Latest News & Research: 20 February 2018

This week: Ditch the fizzy if you’re getting busy… • The lift is out of order, take the stairs • Running protects memory and fights stress + more.

Ditch the fizzy if you’re getting busy…

Unless you live with your head buried in the sand, you’ll know that carbonated soft drinks have about as much place in a healthy diet as a staffer has in a politician’s love life.

Pretty much bereft of nutritional value other than the initial thirst quenching (hey – try water!), heavy consumption is often linked to obesity and overweight. In fact, in the US, one-third of sugar consumed is in the form of (often galactic-sized) soft drinks. Now new research has also found a link between daily consumption of sugary sodas and reduced fertility, in both women and men.

The study of almost 5,000 people, predominantly women, found that women who drank one soft drink a day had a 25% lower probability of conception, while men with the same habit had a 33% lower chance.

Lead study author Elizabeth Hatch, a professor of epidemiology at Boston University School of Public Health, said ‘Couples planning a pregnancy might consider limiting their consumption of these beverages, especially because they are also related to other adverse health effects.’

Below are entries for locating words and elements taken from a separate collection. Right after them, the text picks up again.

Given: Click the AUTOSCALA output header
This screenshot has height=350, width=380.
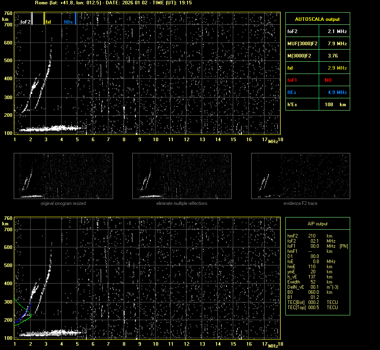Looking at the screenshot, I should coord(317,19).
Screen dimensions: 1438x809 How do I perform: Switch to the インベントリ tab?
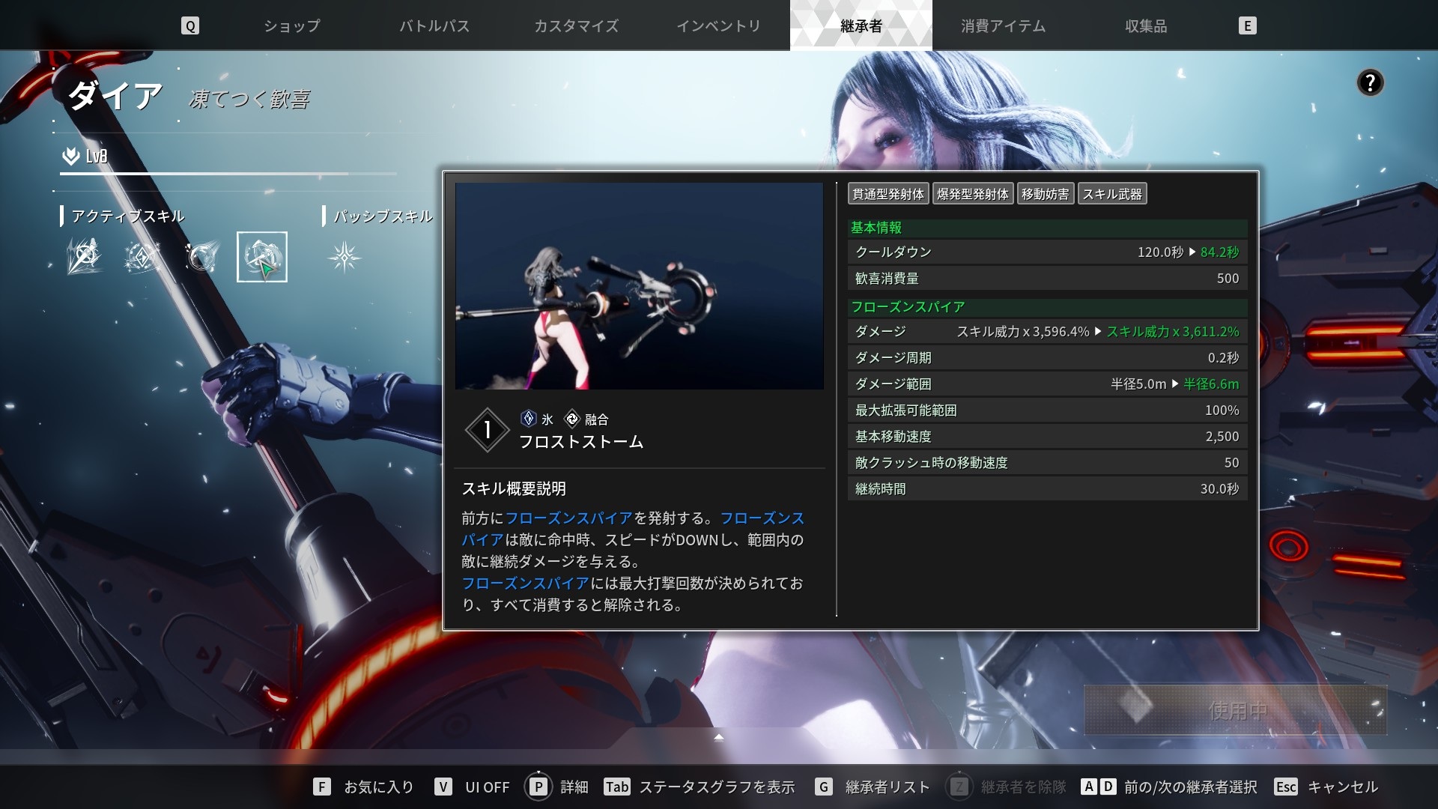tap(718, 26)
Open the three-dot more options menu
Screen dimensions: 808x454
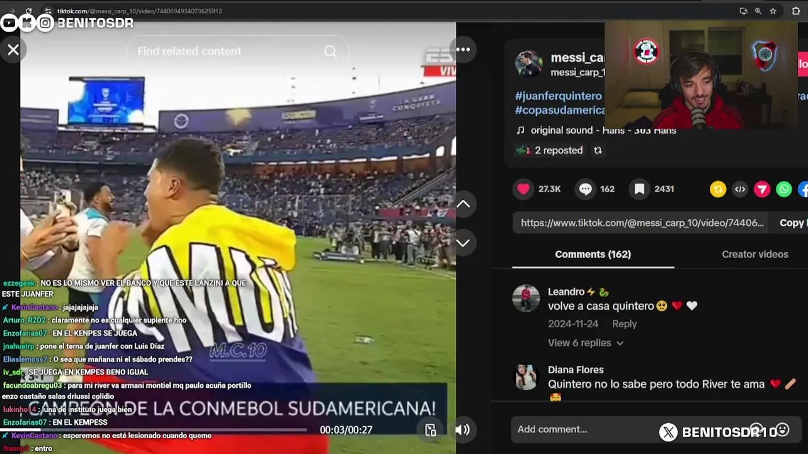pyautogui.click(x=463, y=49)
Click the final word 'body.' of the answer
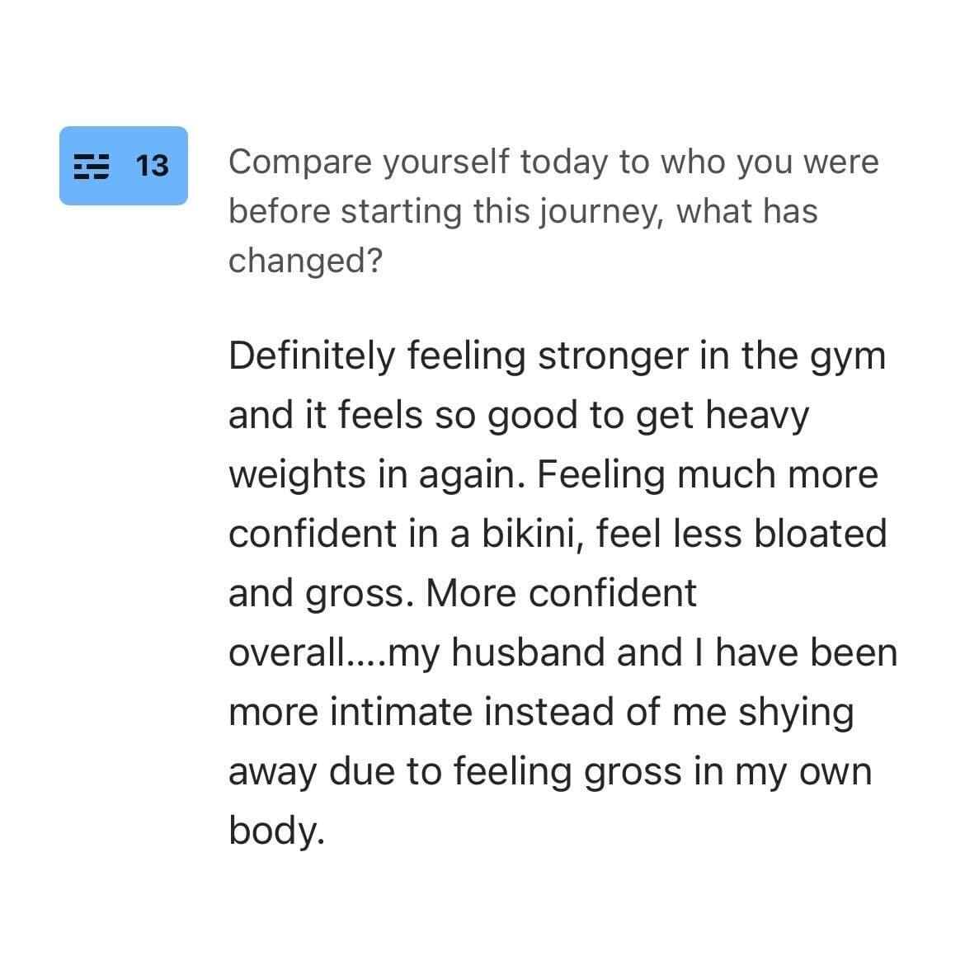 [276, 831]
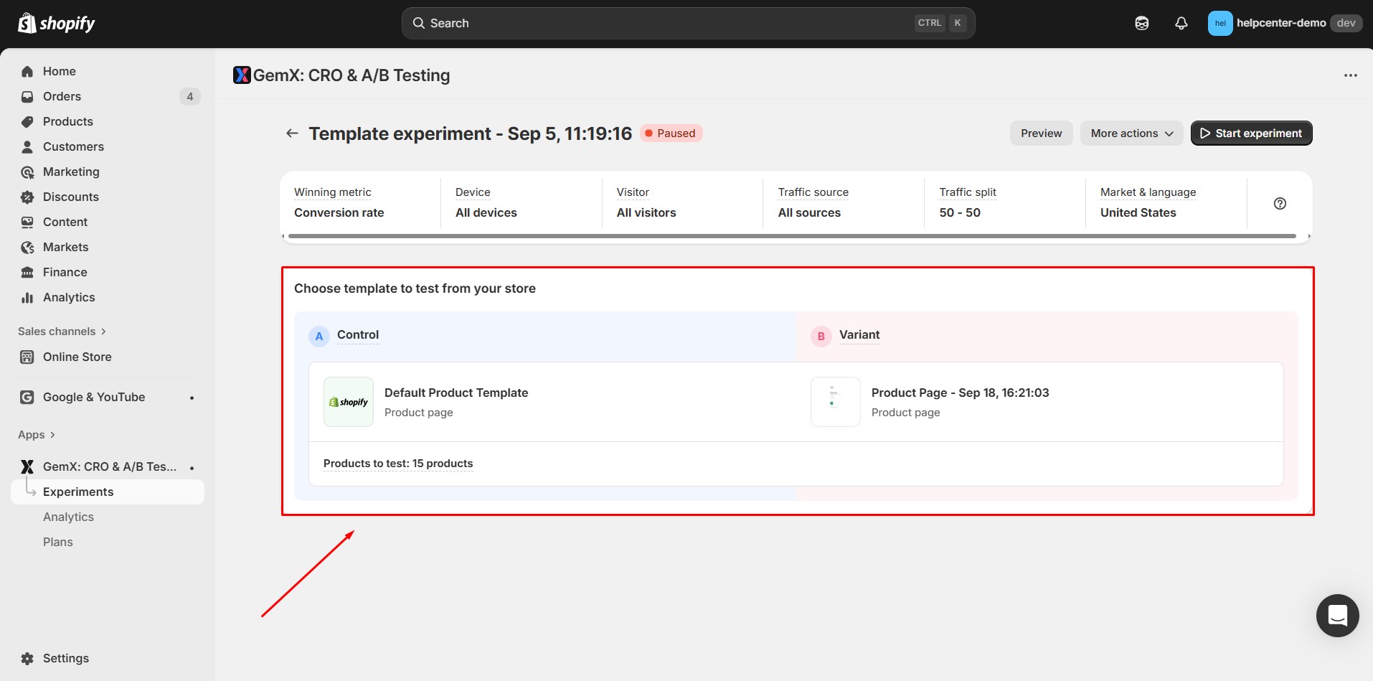Expand the More actions dropdown
The height and width of the screenshot is (681, 1373).
(1131, 133)
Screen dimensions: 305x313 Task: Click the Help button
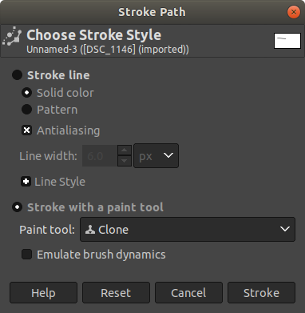[x=43, y=293]
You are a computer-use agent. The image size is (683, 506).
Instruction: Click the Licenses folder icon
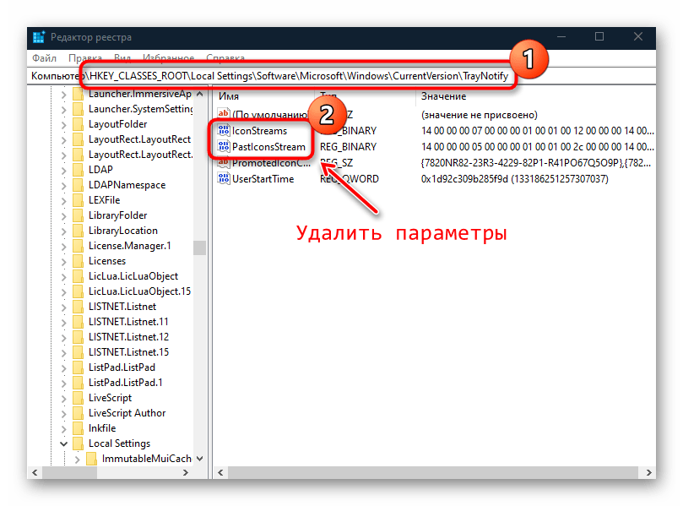tap(79, 261)
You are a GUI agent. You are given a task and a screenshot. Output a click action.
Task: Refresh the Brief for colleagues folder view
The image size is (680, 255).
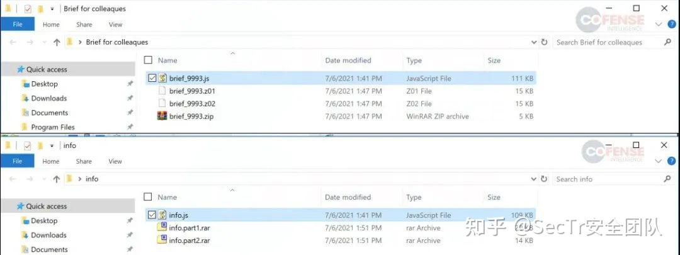click(x=544, y=42)
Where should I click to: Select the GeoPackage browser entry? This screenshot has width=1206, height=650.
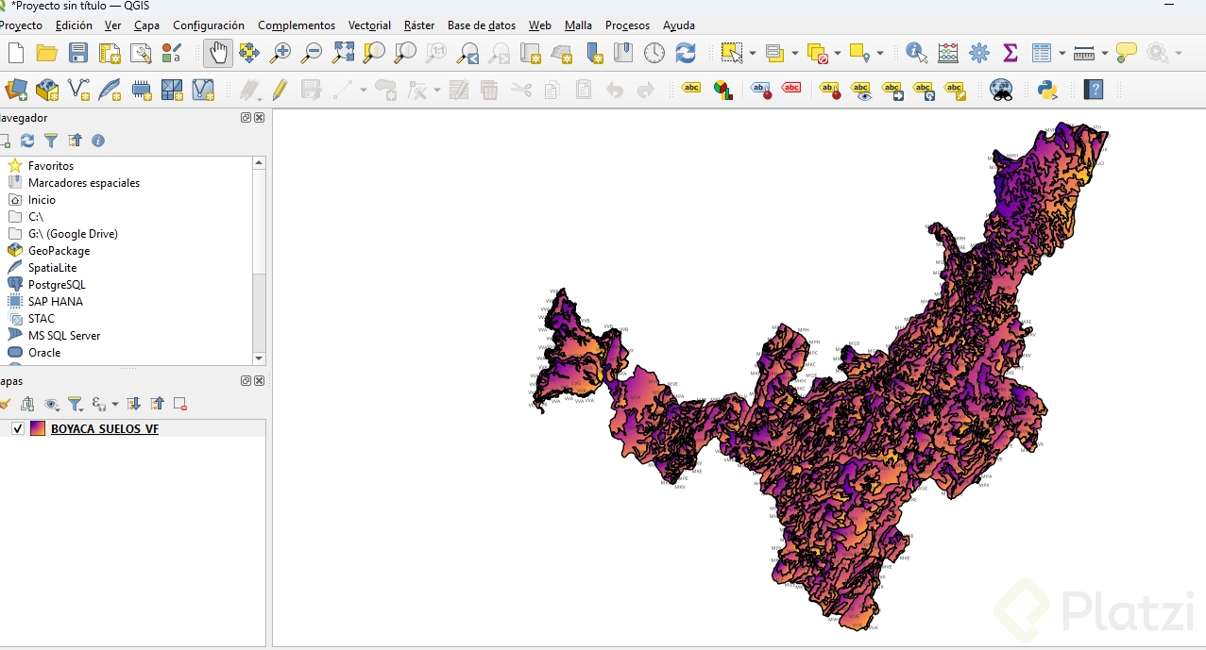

More evidence for exercise in fighting Alzheimer’s

We’ve reported on several previous studies that have found positive correlations between physical activity and the decreased risk of developing Alzheimer’s disease, and now new research has strengthened this school of thought.

US researchers have found that people with lower fitness levels experience faster deterioration of nerve fibres in the brain, which can lead to cognitive decline.

Commenting on the research, study author Dr Kan Ding, a neurologist from UT Southwestern's O'Donnell Brain Institute, said ‘This research supports the hypothesis that improving people's fitness may improve their brain health and slow down the ageing process.’

Dr Rong Zhang of UT Southwestern, said ‘Evidence suggests that what is bad for your heart is bad for your brain. We need studies like this to find out how the two are intertwined and hopefully find the right formula to help prevent Alzheimer's disease.’

The lift is out of order, take the stairs

Any physical activity is good for you (unless you’re running into a wall perhaps), but as we know, not every demographic finds it easy to work out – either due to physical, psychological or social reasons. Often, post-menopausal women are a case in point, feeling both physical and social discomfort when it comes to exercising in public. The answer. However, could be in everyone’s own home or apartment block.

New research analysis of a Korean study found that stage 2 hypertensive postmenopausal women who climbed 192 steps, two-to-five times a day for four days a week, experienced reductions in blood pressure and arterial stiffness as well as increases in leg strength.

Dr JoAnn Pinkerton, executive director of The North American Menopause Society said ‘This study demonstrates how simple lifestyle interventions such as stair climbing can be effective in preventing or reducing the negative effects of menopause and age on the vascular system and leg muscles of postmenopausal women with hypertension.’

Running protects memory and fights stress

New research has found that pulling on your runners and hitting the streets can lessen the negative impacts of chronic stress on the area of the brain responsible for learning and memory, the hippocampus.

Researchers found that the brains of ‘exercising mice’, that had undergone a four-week regime of regular exercise and were then exposed to stressful scenarios, retained normal synaptic strength levels – associated with good memory function. The brains of mice that did not exercise, and also experienced the same stressful scenarios, did not fare so well.

Lead study author Jeff Edwards, associate professor of physiology and developmental biology at BYU, said ‘The ideal situation for improving learning and memory would be to experience no stress and to exercise. Of course, we can't always control stress in our lives, but we can control how much we exercise. It's empowering to know that we can combat the negative impacts of stress on our brains just by getting out and running.’